Une visite du président Poutine en Arabie saoudite est prévue pour le 11 février 2007, et selon son conseiller Aslanbek Aslakhanov, il viendra avec des "propositions et des initiatives". Cette visite visera vraisemblablement à influencer les efforts continus des Saoudiens et des Iraniens pour arriver à un règlement régional global. (4)

Les pressions saoudiennes et américaines créent un fossé dans les rangs de la direction iranienne

Pendant que l'Iran d'Ahmadinejad se bat en duel avec l'Arabie saoudite, l'Iran de Khamenei danse un tango tendu avec le Royaume. Mais avant de décrire le cours des négociations diplomatiques, il est nécessaire de passer en revue l'évolution intérieure de l'Iran depuis la Résolution 1737 du Conseil de sécurité.

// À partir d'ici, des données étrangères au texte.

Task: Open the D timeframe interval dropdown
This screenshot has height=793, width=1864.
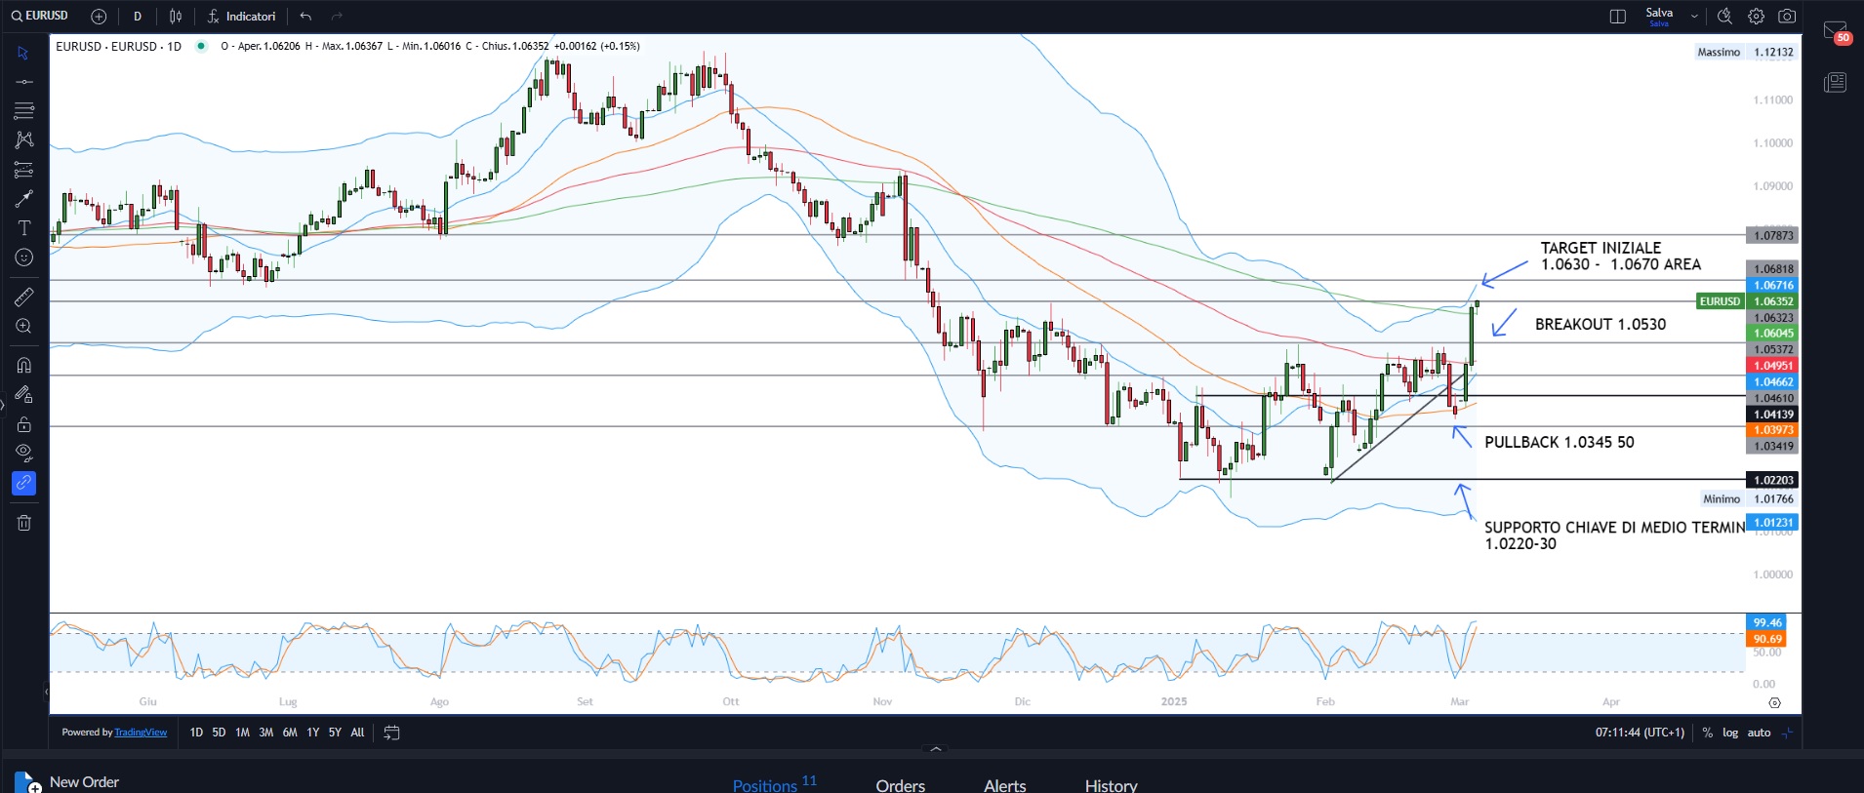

La Résolution 1737, qui impose des sanctions à l'Iran, a entraîné une fissure dans les rangs de la direction iranienne. Alors que toutes les parties continuent de soutenir le programme nucléaire, pour la première fois, des conservateurs iraniens ont entrepris de critiquer Ahmadinejad pour ses déclarations intempestives et sa présence ostentatoire dans les médias, qui ont facilité l'élaboration d'une Résolution de sanctions à l'ONU. (5) En outre, la baisse des prix du pétrole initiée par l'Arabie saoudite, qui a porté un gros coup à l'économie iranienne, et le fait que le Royaume saoudien prenne la direction d'un camp sunnite de plus en plus unifié, ont modifié l'approche officielle de l'Iran sous la direction du Guide suprême iranien Ali Khamenei. Le renforcement de la présence militaire américaine dans le Golfe persique a vraisemblablement aussi contribué à creuser le fossé.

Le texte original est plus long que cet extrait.